Wind, solar, and other renewable energy generation in the United States is accelerating at an extraordinary rate. Costs for eco-friendly solutions such as solar energy are making renewable power more economical for non-commercial consumers. Utility-scale sustainable energy generation, from any perspective, owes a substantial part of its success to the advent of the Renewable Portfolio Standard.
Promoting Renewable Generation
At this time, 29 states have a mandatory RPS while 8 states have a voluntary RPS or renewable energy goal. RPS rules differ significantly between states. An RPS includes time-specific goals for renewable energy production. Percentage of retail electric sales is the foundation the majority of RPS goals while others employ installed capacity. Each RPS additionally specifies which generation resources are qualified to fulfill those goals.
Electricity providers assume the financial burden of RPS compliance. While RPS continues to be a successful catalyst for sustainable energy development, its expense factors into New Hampshire electricity rates. This has caused in some marketplace observers labeling RPS as an unseen tax on electricity customers. Whether that characterization is accurate or fair, it is important for consumers to understand the reasoning behind RPS.
New Hampshire Renewable Energy
The New Hampshire RPS sets a total renewable requirement of 24.8% by 2025. The requirement is broken into four renewable source categories. The classifications are differentiated by technology and operation date. Renewable generation sources active on or before January 1, 2006 are existing sources while those that began operation after January 1, 2006 are designated as new sources.

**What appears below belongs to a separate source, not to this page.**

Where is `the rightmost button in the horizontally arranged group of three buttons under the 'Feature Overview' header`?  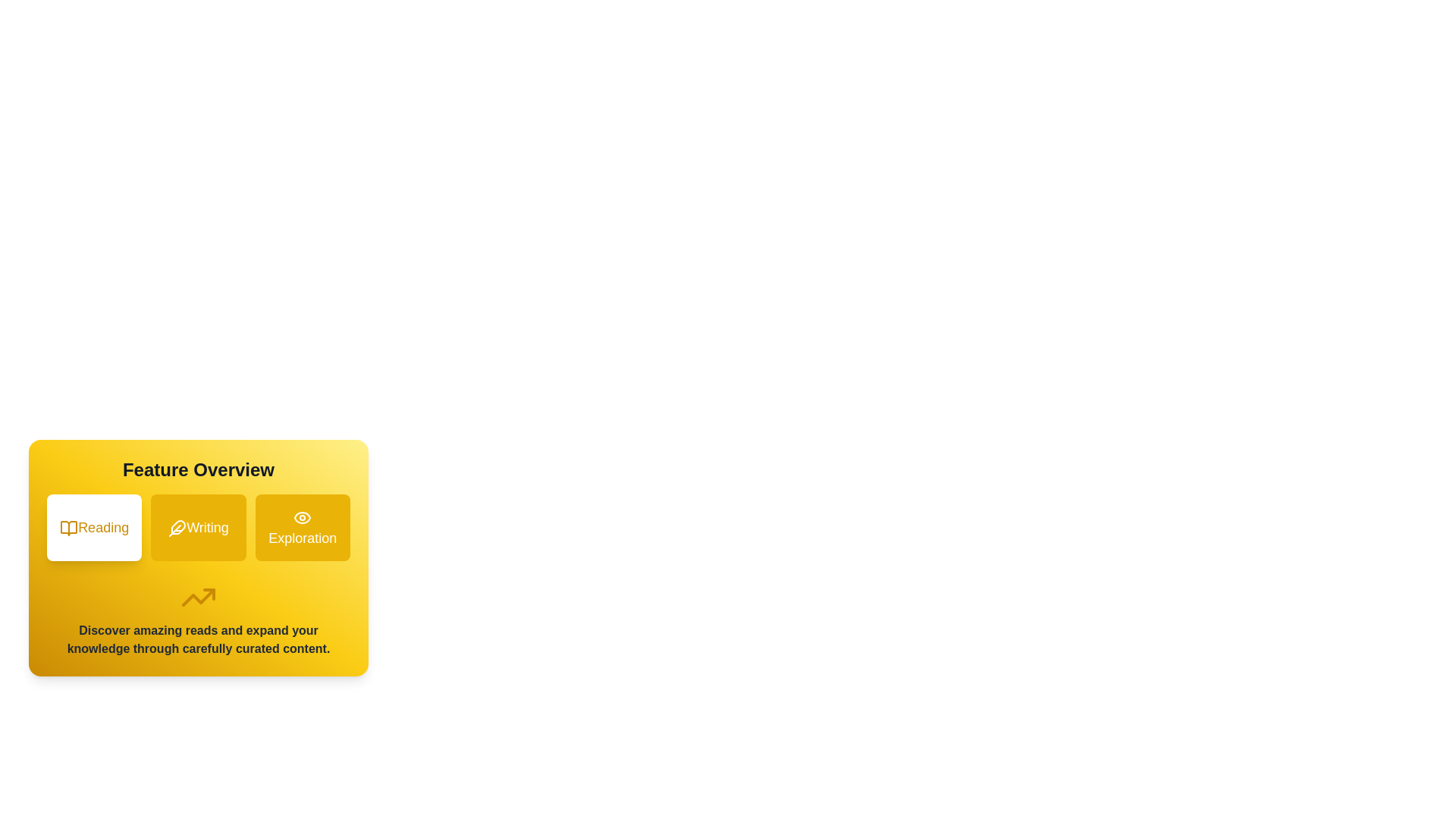
the rightmost button in the horizontally arranged group of three buttons under the 'Feature Overview' header is located at coordinates (303, 526).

Each of the four classifications contributes to the 24.8% renewable portfolio standard. Class I and Class II account for 15% and 0.3% respectively. Class III accounts for 8% of the RPS requirement while Class IV accounts for 1.5% of retail electric sales.

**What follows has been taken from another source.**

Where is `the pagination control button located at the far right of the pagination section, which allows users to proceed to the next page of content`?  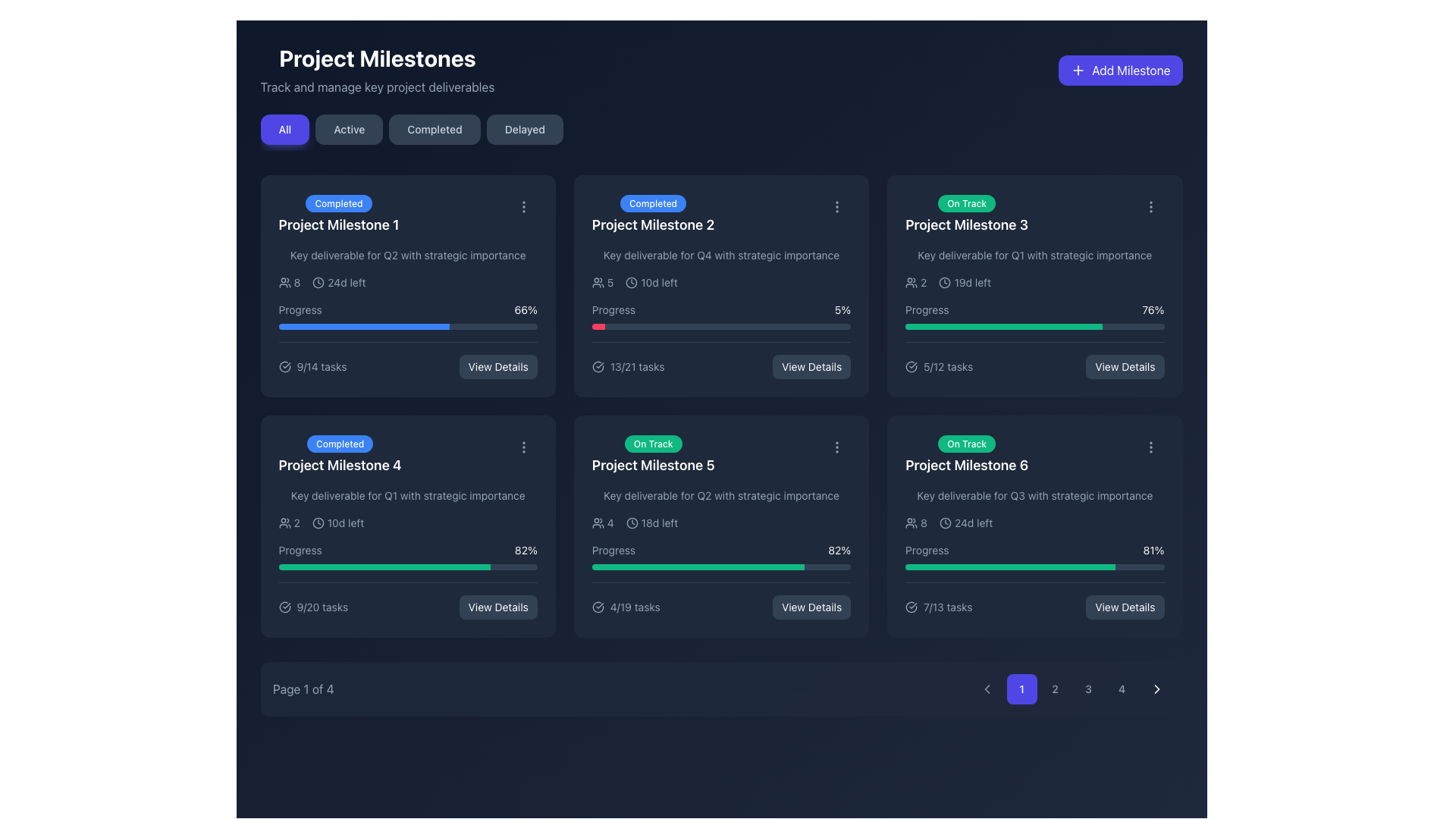 the pagination control button located at the far right of the pagination section, which allows users to proceed to the next page of content is located at coordinates (1156, 689).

Class I resources are new sources including wind, geothermal, solar hot water heating, hydrogen derived from biomass fuel or methane, and ocean thermal or kinetic energy. Class II sources include new solar electric generation facilities. Class III sources are eligible existing biomass technologies while Class IV sources are eligible existing hydroelectric generation facilities. New production from Class III and Class IV sources might qualify them as Class I sources. This measure is intended to encourage capital investment in existing facilities.